Melalui rumah dan lingkungan sosial,dengan sentuhan-sentuhan peradaban yang humanis membuat hidup diwujudnyatakan untuk rasa aman dan tenteram. Rumah aman dan tenteram sebagai tempat keluarga yang dipersatukan di dalam dan oleh kasih Allah dalam mendapatkan kebahagiaan. Disinilah pentingnya rumah sebagai pembinaan etika dan moral untuk meningkatkan kekuatan dan ketajaman nurani/ suara hati sebagai fondasi dari karakter. Pada umumnya, di rumahlah para orang tua memberi contoh dan praktik mengenai kebajikan, keteladanan, kejujuran, sikap adil, dan memenuhi tanggung jawab terhadap diri sendiri, keluarga, dan masyarakat. Ketenteraman hidup bahagia diraih dari keteguhan memuliakan Tuhan di dalam menjalankan kehidupan yang bermakna (meaningful life) dan tujuan hidup dalam dekapan cinta kasih. Keluarga harmonis dan berdampingan penuh kasih, dengan saling menghargai satu sama lain menjadi hal penting yang paling dirasakan. Di rumah kita bisa berkebaktian, berdoa, menaikkan pujian syukur dengan nyanyian kudus. Pada akhirnya nilai-nilai seperti peduli, empati, dan toleransi dapat terjaga dan terpelihara.
Konstitusi telah mengamanatkan agar Indonesia berada di jalur negara kesejahteraan (Welfare State). Hakekat ini berbeda dengan “Welfare Capitatalism” yaitu sistem yang merekayasa ambisi liberalisme pasar agar tumbuh beriringan dengan semangat redistribusi yang diatur negara. Fondasi sosial bercirikan individualisme, diatur/ dibangun atas dasar paham materialisme.
Gejala masyarakat di negara kesejahteraan (welfare state) dihubungkan dengan nilai-nilai kultural dan etika yang mendasari masyarakat peduli, berbagi, dan bergotong royong. Fenomena ini bukanlah hal yang baru. Mereka yang masuk dalam generasi “sandwich” misalnya, harus rela membagi pendapatannya kepada keluarga dengan proporsi yang mungkin lebih besar dari setengah pendapatan bulanan.

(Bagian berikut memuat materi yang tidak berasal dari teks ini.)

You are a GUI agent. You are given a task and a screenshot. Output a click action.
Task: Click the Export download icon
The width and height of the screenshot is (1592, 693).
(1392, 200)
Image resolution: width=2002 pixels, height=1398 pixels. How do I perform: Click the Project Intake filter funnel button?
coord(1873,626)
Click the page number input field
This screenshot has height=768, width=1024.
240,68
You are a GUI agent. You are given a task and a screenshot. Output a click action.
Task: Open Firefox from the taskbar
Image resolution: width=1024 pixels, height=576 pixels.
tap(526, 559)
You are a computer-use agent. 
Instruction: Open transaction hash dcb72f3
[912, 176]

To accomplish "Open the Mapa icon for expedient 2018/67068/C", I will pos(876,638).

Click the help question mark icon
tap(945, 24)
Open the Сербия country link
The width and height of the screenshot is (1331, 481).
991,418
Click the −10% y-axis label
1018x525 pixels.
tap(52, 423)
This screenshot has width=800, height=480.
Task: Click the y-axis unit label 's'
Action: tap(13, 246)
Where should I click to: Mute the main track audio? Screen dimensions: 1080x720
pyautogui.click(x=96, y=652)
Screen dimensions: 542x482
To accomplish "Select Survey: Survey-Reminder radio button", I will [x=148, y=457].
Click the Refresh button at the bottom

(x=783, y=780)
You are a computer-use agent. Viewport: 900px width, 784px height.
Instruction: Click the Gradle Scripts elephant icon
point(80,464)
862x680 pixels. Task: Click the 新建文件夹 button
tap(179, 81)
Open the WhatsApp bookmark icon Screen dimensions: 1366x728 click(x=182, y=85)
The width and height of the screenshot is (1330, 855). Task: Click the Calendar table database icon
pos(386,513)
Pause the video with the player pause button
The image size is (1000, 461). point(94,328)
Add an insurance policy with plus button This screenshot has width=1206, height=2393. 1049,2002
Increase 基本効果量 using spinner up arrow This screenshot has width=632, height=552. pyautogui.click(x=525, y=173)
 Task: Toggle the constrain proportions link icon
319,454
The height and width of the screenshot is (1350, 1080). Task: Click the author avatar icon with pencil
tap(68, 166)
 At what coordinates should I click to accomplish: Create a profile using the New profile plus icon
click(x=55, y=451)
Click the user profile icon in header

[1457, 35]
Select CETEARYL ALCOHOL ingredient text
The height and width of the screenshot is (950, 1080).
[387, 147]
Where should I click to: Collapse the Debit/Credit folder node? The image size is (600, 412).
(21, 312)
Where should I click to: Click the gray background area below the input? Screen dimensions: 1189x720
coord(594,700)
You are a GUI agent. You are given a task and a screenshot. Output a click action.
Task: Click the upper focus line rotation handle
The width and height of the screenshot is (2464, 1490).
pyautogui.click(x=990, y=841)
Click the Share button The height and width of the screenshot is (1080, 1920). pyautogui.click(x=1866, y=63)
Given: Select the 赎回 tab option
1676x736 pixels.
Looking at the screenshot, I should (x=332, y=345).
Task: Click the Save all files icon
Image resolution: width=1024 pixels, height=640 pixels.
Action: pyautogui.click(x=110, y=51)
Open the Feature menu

Negara- negara yang masuk peringkat tertinggi dalam Laporan Kebahagiaan Dunia (WHR) 2023 adalah negara dengan pendapatan per kapita tinggi. Dari 137 negara yang disurvei, kebahagiaan teratas tercatat Finlandia, Denmark, Eslandia, Swiss, dan Belanda. Sedangkan Indonesia ada di peringkat 84. Finlandia menawarkan kualitas hidup yang luar biasa bagi penduduknya. Kondisi kesehatan, perumahan,pendidikan, dan stabilitas politik yang tinggi di negara itu menghasilkan suasana membahagiakan untuk tinggal dan berkembang.
Keinginan memiliki rumah adalah kapasitas intrinsik yang ada dalam diri manusia untuk mecari makna dan tujuan hidup bahagia dan sejahtera.
Pemenuhan janji perumahan kepada semua lapisan masyarakat termasuk wong cilik, yang memprioritaskan keadilan dan kesejahteraan rakyat sebagai standar tertinggi dalam pelayanan publik. Mengubah Indonesia menjadi sebuah negara sejahtera (Welfare state) dengan prinsip keadilan sosial untuk semua (social justice for all) dengan pemenuhan perumahan pada jutaan rakyat di berbagai pelosok Tanah Air.